七ツ森を見渡せる山の中腹に立つ了美ヴィンヤード&ワイナリー=2021年5月11日、宮城県大和町

 よく晴れた日に伺ったのは、宮城県大和町のワイン醸造所「了美(りょうみ)ヴィンヤード&ワイナリー」。町西部の山腹にあり、北に七ツ森、南と西にブドウ畑3・3ヘクタールが見渡せる抜群の立地です。早坂美代子社長は「天気のいい日は最高。ぜひ遊びに来て」と笑います。

 醸造責任者の樫原信元さん(51)を中心に仕込んだ赤、白、ロゼとスパークリングが販売されています。目標はすいすいと飲み進められるワイン。樫原さんは「飲んで楽しく、気付けばグラスが空いているワインが理想」と言います。

 ワイナリーに併設のショップや仙台市内の酒販店、オンラインストアで購入できます。「1本買うならお勧めは?」の質問に、樫原さんは赤は「ルージュ・スタンダール」、白は「甲州シュールリー」(共に2200円)を挙げました。

ワイナリーおすすめのワイン。左からルージュ・スタンダール2019と甲州シュール・リー2019=2021年5月11日、宮城県大和町の了美ヴィンヤード&ワイナリー

 ルージュ・スタンダールは、了美ワイナリーの赤ワインの基本となるワイン。
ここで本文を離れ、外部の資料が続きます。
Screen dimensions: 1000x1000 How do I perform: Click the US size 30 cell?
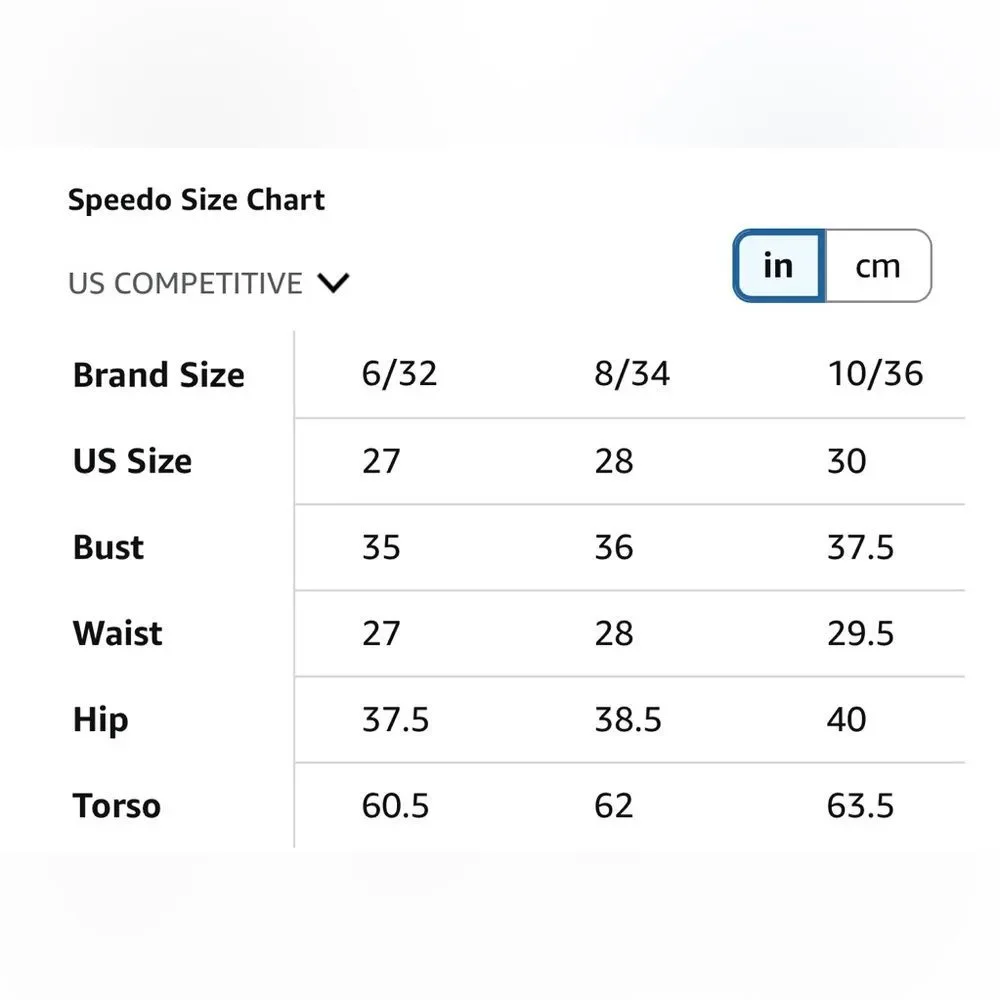[846, 461]
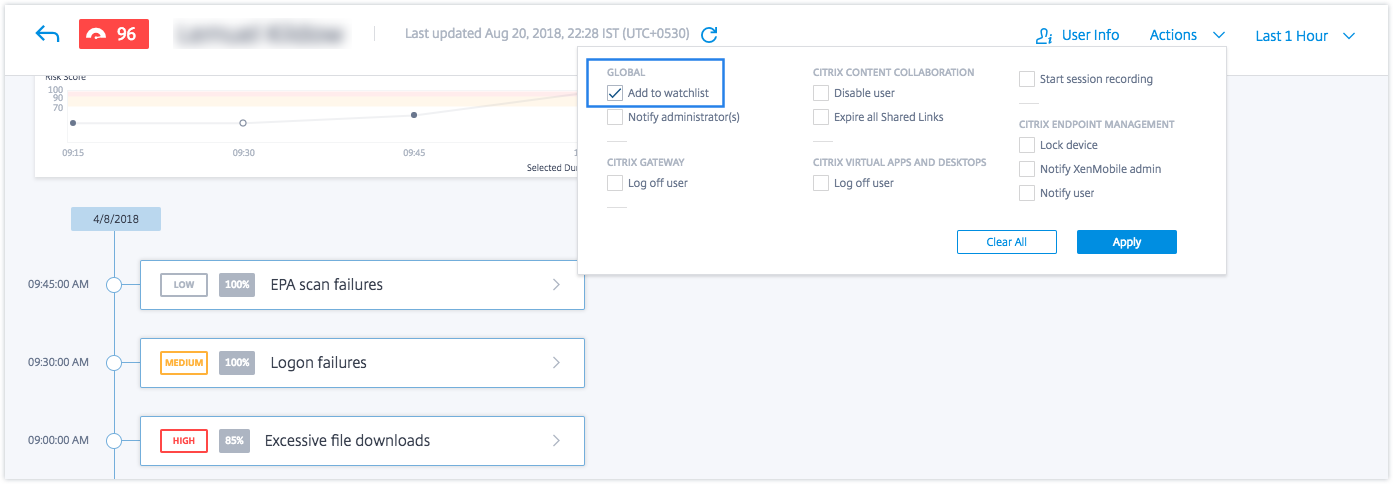Uncheck Add to watchlist checkbox
The width and height of the screenshot is (1393, 484).
coord(615,94)
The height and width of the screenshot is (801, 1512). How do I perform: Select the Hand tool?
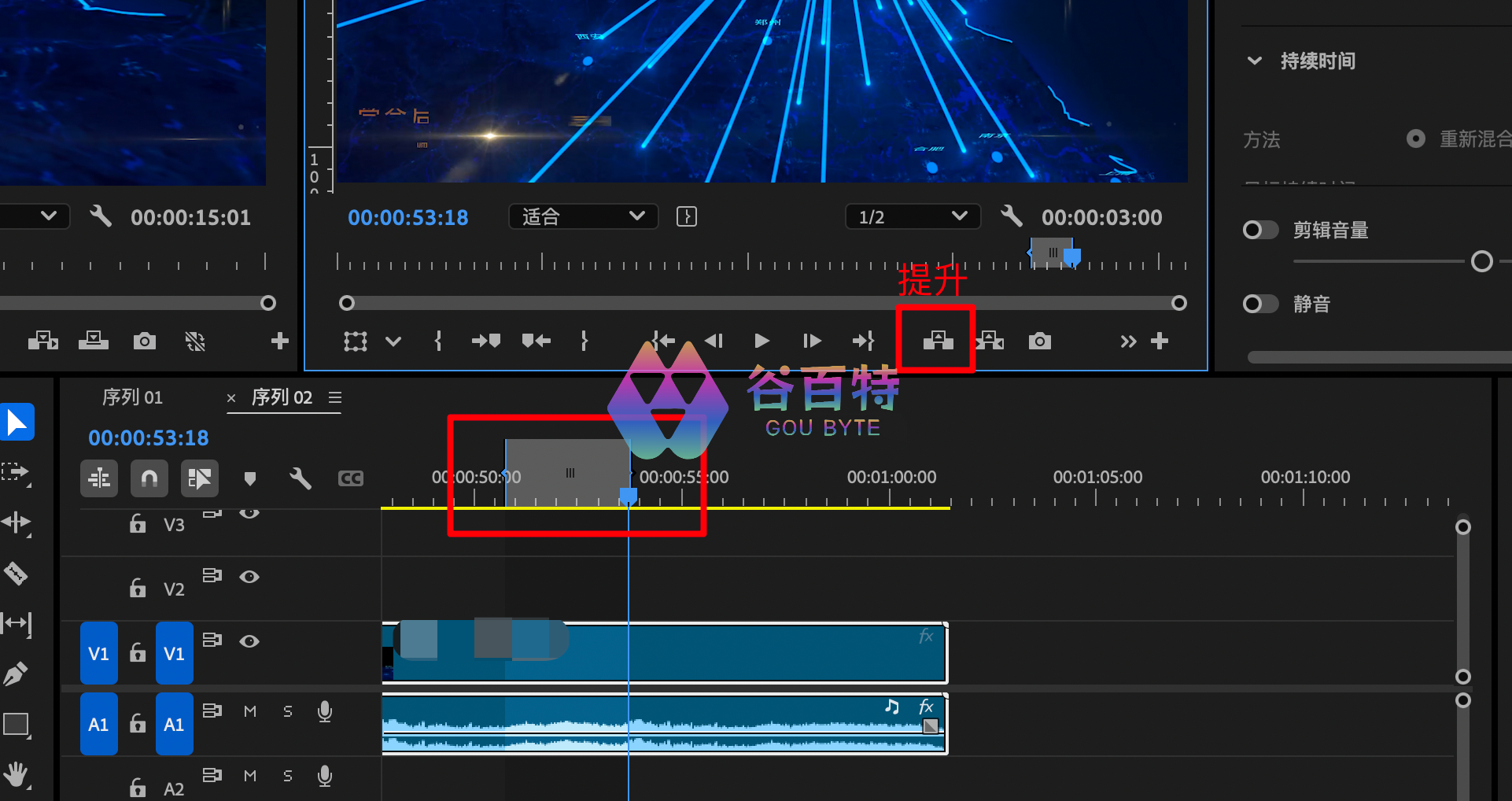tap(16, 774)
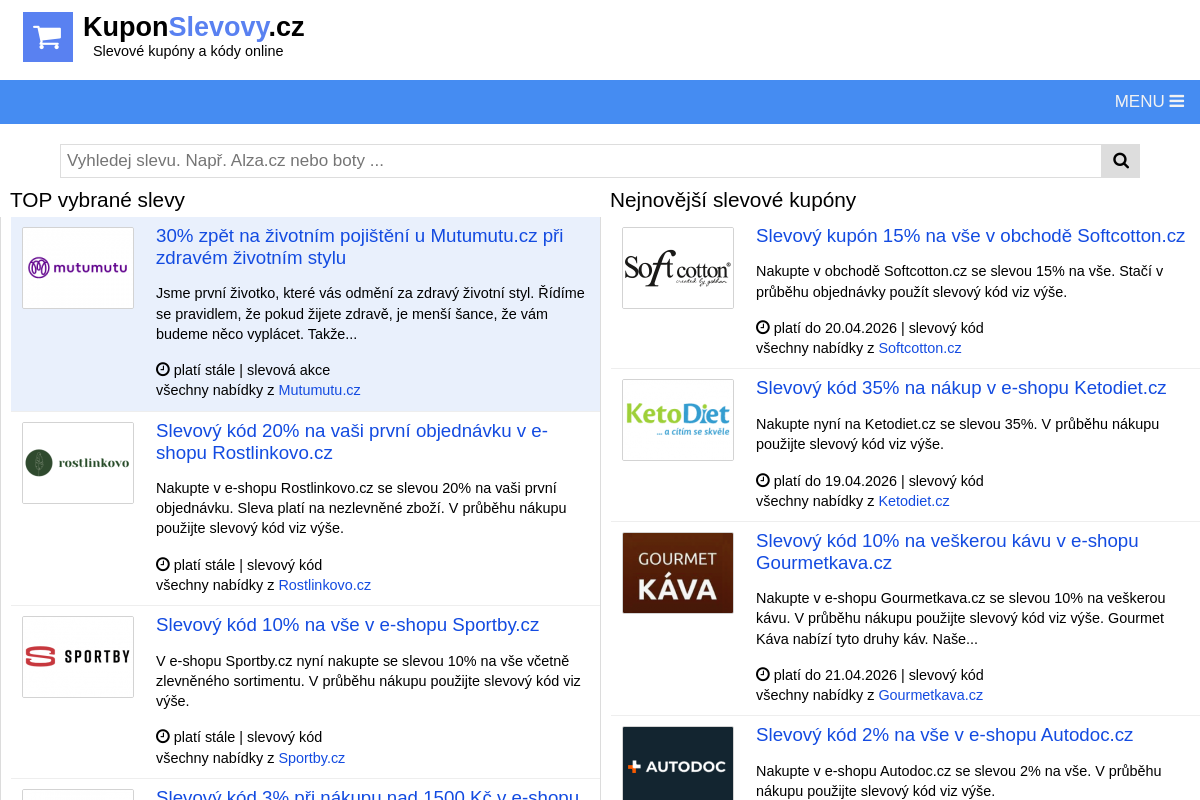Open the hamburger menu icon next to MENU

[1176, 101]
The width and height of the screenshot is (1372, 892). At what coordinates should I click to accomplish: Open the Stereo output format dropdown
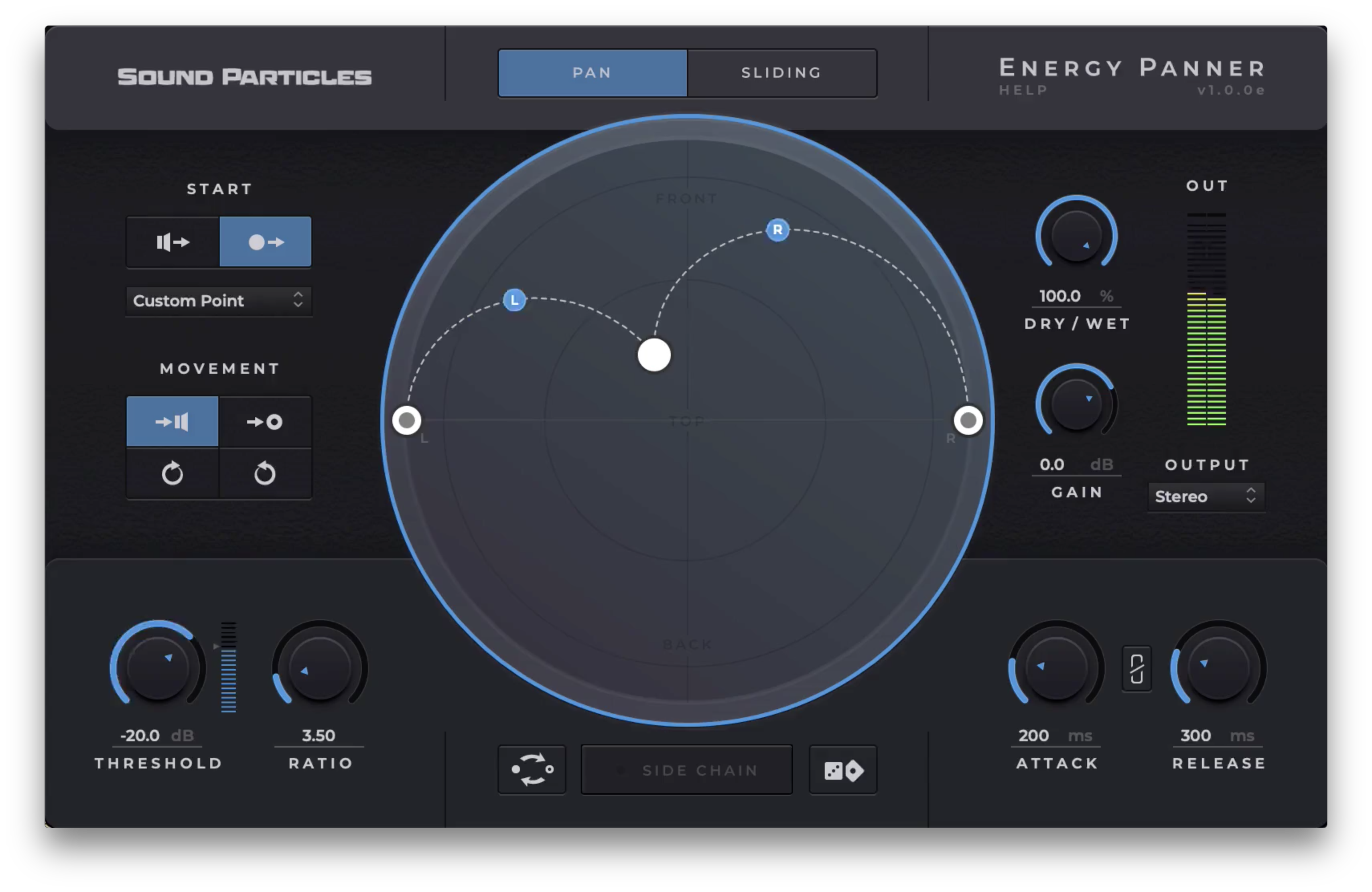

山形県と山梨県から仕入れた日本の固有品種「マスカット・ベリーA」で仕込まれ、イチゴなどベリーの香りとスパイスの風味が特徴です。ワインの銘酒「シャトー・マルゴー」が有名な仏ボルドーで醸造を学んだ樫原さんらしく、軽快な飲み口ながら薄さを感じさせないバランスの取れた味わいが自慢です。

 甲州シュールリーは山梨県産の日本を代表する品種「甲州」を使用。グレープフルーツのようなかんきつ系の味わいと香りが楽しめます。シュールリー(シュール・リー)とは発酵中に生じた澱(おり)を除かず底に沈めたままワインを熟成させる製法。アミノ酸などのうま味成分がワインに残り、味の厚みが増すそうです。

 どちらも食事に合わせて楽しんでほしいと早坂社長は言います。「ルージュ・スタンダールはハンバーグなど肉料理全般。ギョーザでもいいですね。甲州シュールリーはうま味成分の強い食品と好相性。豚肉のみそ漬けや、魚のかす漬けなんかも合うと思います」と教えてくれました。

きれいに手入れされたブドウの木。日当たりの良い斜面に約1万本が植えられている=2021年5月12日正午ごろ、宮城県大和町の了美ヴィンヤード&ワイナリー

 2021年4月にはパリのコンクールで赤と白の3銘柄が金賞を受賞し、醸造も販売も勢いに乗っています。昨年は自社の畑で採れたマスカット・べリーAを使った赤ワインを初めて醸造しました。

 生産量が少なく、気軽に買えるようになるまでは少し時間がかかりそうですが、樫原さんは「冷涼な気候が生む酸味を感じる大和のテロワール(フランス語で『風土』)を感じられるワインになる」と話します。

 ワイナリーは、宮城の食材をふんだんに使ったレストランや宿泊施設も併設しています。広大な景色と、大和の風土を感じられるワインに酔いしれるのもすてきですね。